Dataset excerpts section start

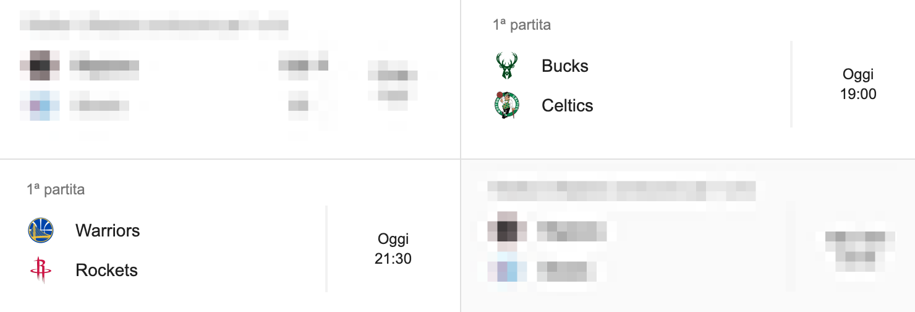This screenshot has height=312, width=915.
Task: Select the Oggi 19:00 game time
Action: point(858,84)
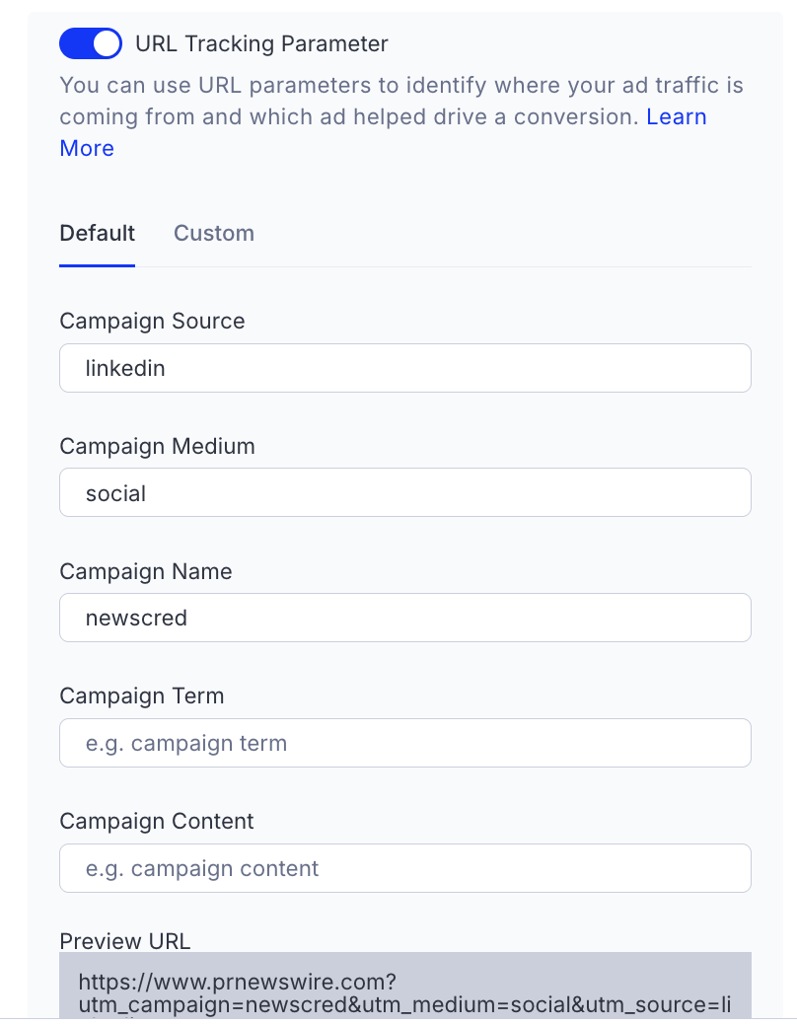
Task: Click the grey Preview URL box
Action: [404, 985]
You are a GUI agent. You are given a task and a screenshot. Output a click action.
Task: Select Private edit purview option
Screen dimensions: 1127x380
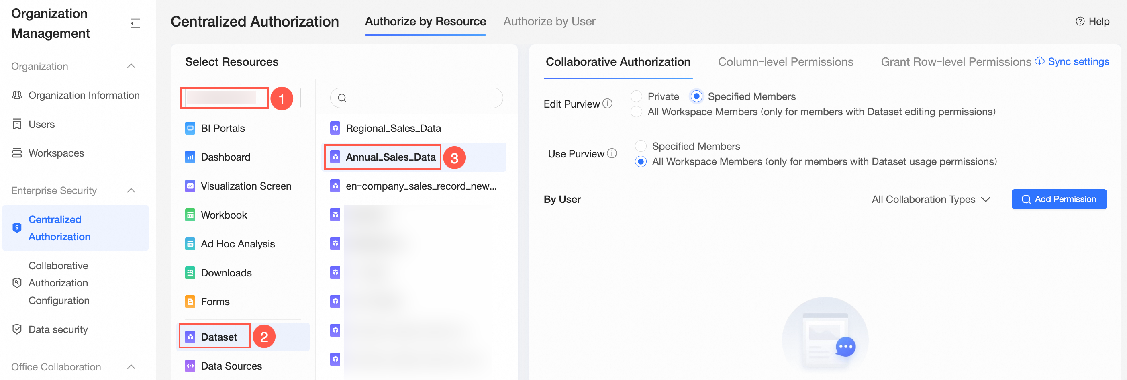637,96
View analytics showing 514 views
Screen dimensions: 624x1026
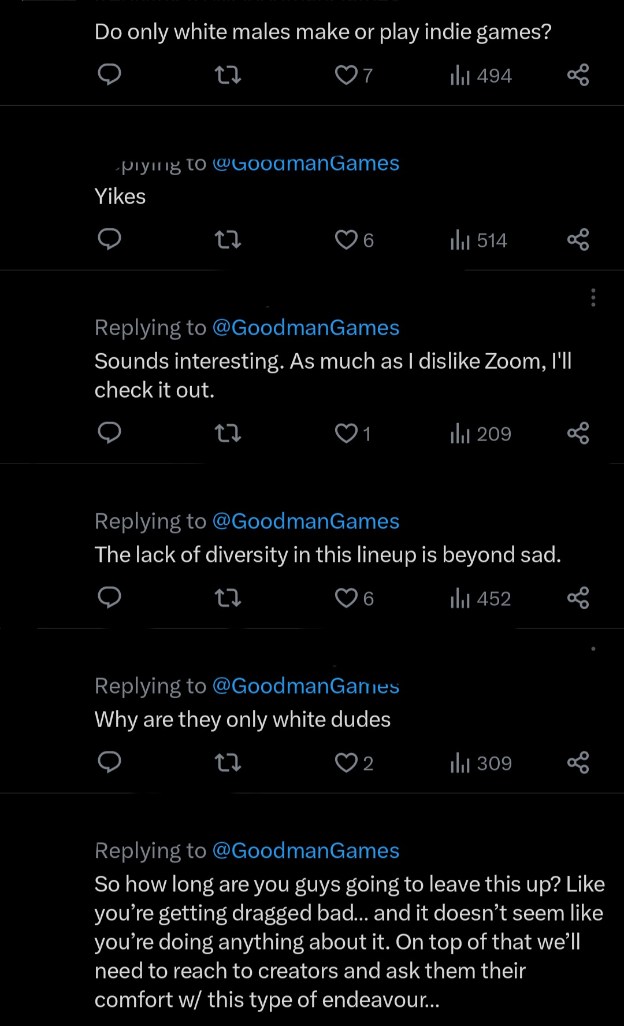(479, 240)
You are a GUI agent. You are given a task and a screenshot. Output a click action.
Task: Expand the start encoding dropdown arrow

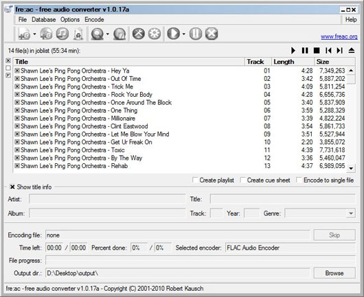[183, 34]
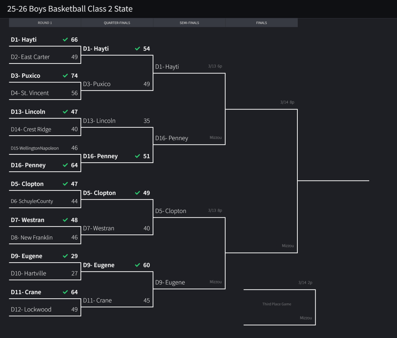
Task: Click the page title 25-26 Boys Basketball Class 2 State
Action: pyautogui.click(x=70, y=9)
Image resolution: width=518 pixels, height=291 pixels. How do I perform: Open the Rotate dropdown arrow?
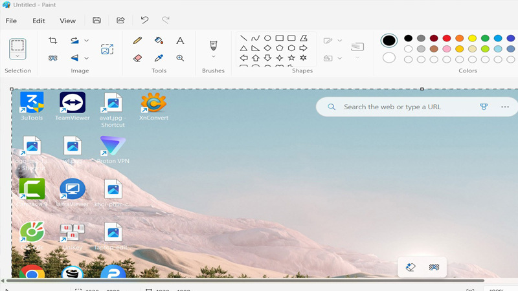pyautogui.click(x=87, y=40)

Dataset excerpts section end
Dataset excerpts section start

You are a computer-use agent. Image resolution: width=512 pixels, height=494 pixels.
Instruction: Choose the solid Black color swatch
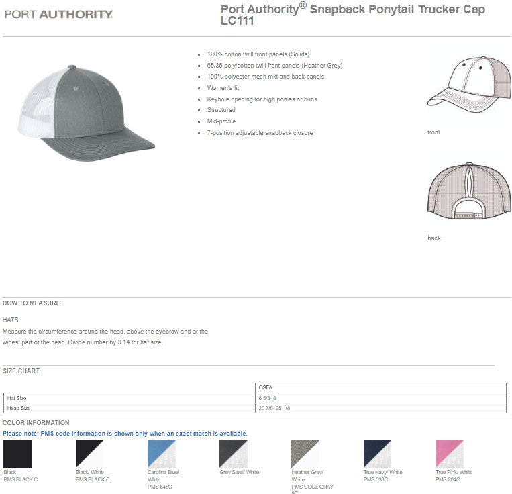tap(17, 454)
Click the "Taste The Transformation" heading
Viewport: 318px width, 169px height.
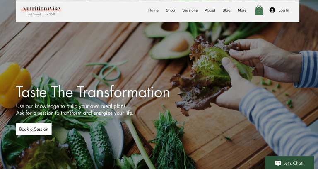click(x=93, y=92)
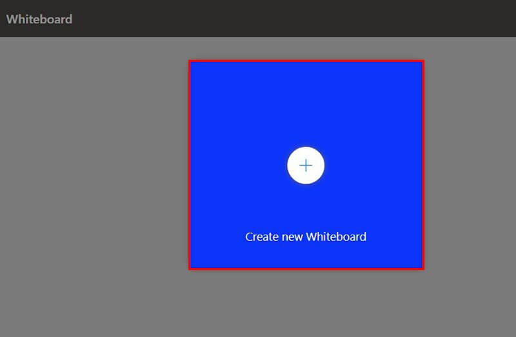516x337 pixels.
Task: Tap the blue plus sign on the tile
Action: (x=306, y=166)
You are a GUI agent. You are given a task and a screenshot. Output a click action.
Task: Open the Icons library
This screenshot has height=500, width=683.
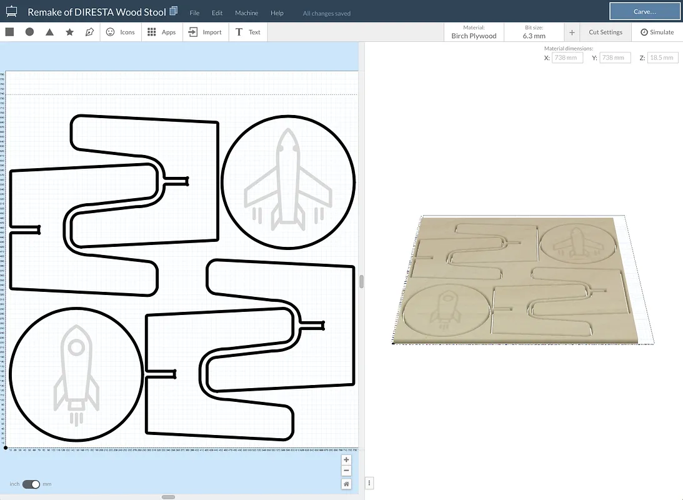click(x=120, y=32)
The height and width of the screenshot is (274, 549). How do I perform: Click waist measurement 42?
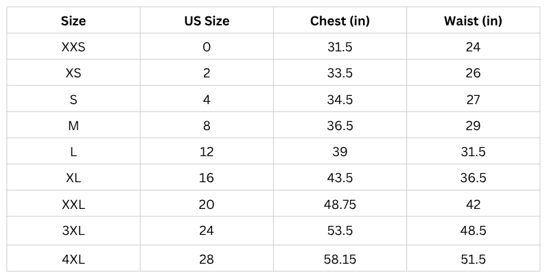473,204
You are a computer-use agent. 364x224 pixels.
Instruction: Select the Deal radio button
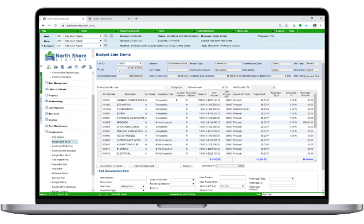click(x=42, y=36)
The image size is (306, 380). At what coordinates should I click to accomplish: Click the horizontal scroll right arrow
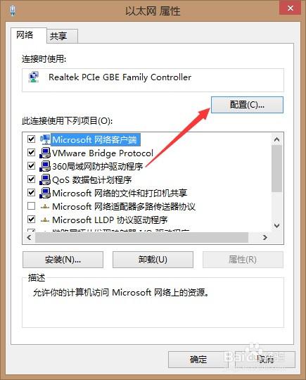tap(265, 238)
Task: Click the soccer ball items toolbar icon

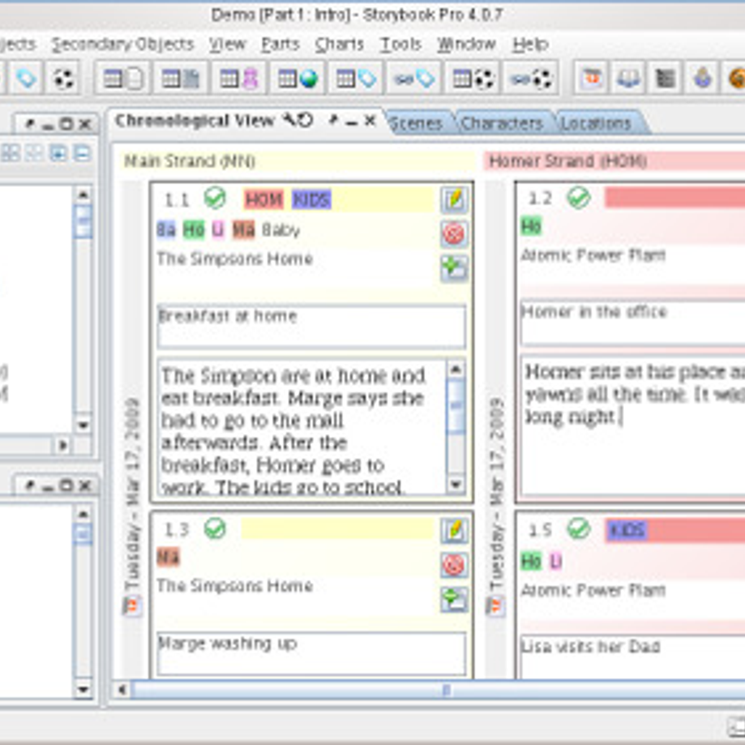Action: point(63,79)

Dataset excerpts section end

§ **The problem**
Scan the data for the string "computer" and copy each line in which it occurs.

§ **Task solution**
You are a computer-use agent. Image resolution: width=512 pixels, height=494 pixels.
You are a computer-use agent. 364x224 pixels.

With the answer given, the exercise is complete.